I’m new in pyro and bayesian programming, so I generated some data just like in model under iarange and tried to find parameters via SVI. Here data2model is a tensor with classes {0,…,4}, solutions is an array [10, 100, …]

def model(data2model):
    loc = pyro.param('loc', 40 * torch.ones(data2model_len))
    scale = pyro.param('scale', torch.ones(data2model_len), constraint=constraints.positive)
    effort_coeff = pyro.param('effort_coeff', torch.tensor(1.), constraint=constraints.unit_interval)
    with pyro.iarange('my_iarange', use_cuda=True):
        a= pyro.sample('a', dist.Normal(loc, scale))
        a= a.expand(
            (len(solutions), data2model_len)).reshape((data2model_len, len(solutions)))
        comfort = (a- torch.tensor(solutions).float().expand((data2model_len, -1))) *\
            effort_coeff/abs(a)
        softmax = torch.nn.Softmax(dim=0)
        pyro.sample('picked', dist.Categorical(probs=softmax(comfort)), obs=data2model)

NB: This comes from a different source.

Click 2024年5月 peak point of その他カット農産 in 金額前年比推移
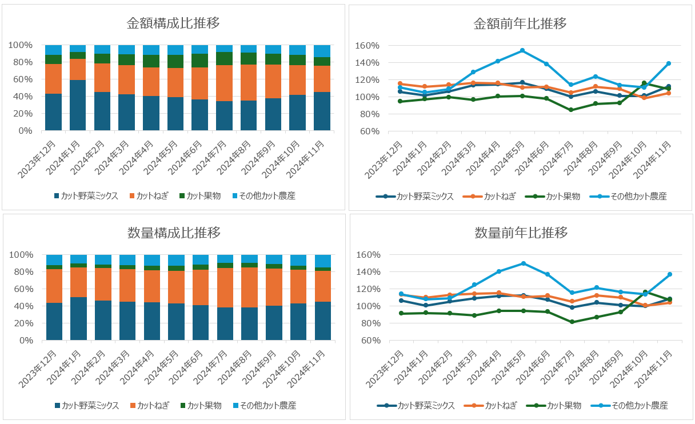 [x=522, y=50]
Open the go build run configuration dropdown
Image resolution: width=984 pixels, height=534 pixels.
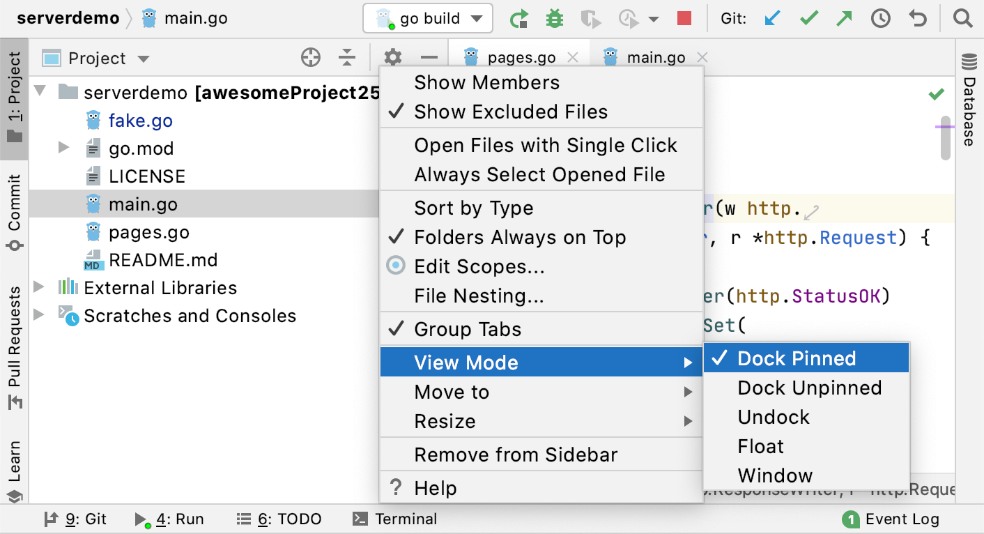pos(427,18)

@config_enumerate(default="parallel") 
def guide(data):
#     loc = pyro.param('loc', 40 * torch.ones(data2model_len))
#     scale = pyro.param('scale', torch.ones(data2model_len), constraint=constraints.positive)`
# with this and commented loc and scale below, sigma goes to 0. Now model converges to guide 
# (loc and scale become 25 and 3)
    with pyro.iarange('my_iarange', use_cuda=True):
        loc = 25 * torch.ones(data2model_len)
        scale = 3 * torch.ones(data2model_len)
        a= pyro.sample('a', dist.Normal(loc, scale))
        prior = torch.tensor([0.2, 0.1, 0.05, 0.05, 0.6]).expand((data2model_len, 5))
        assignment_probs = pyro.param('assignment_probs', prior, constraint=constraints.unit_interval)
        picked_prior = dist.Categorical(assignment_probs)
        pyro.sample('picked', picked_prior, infer={'is_auxiliary': True})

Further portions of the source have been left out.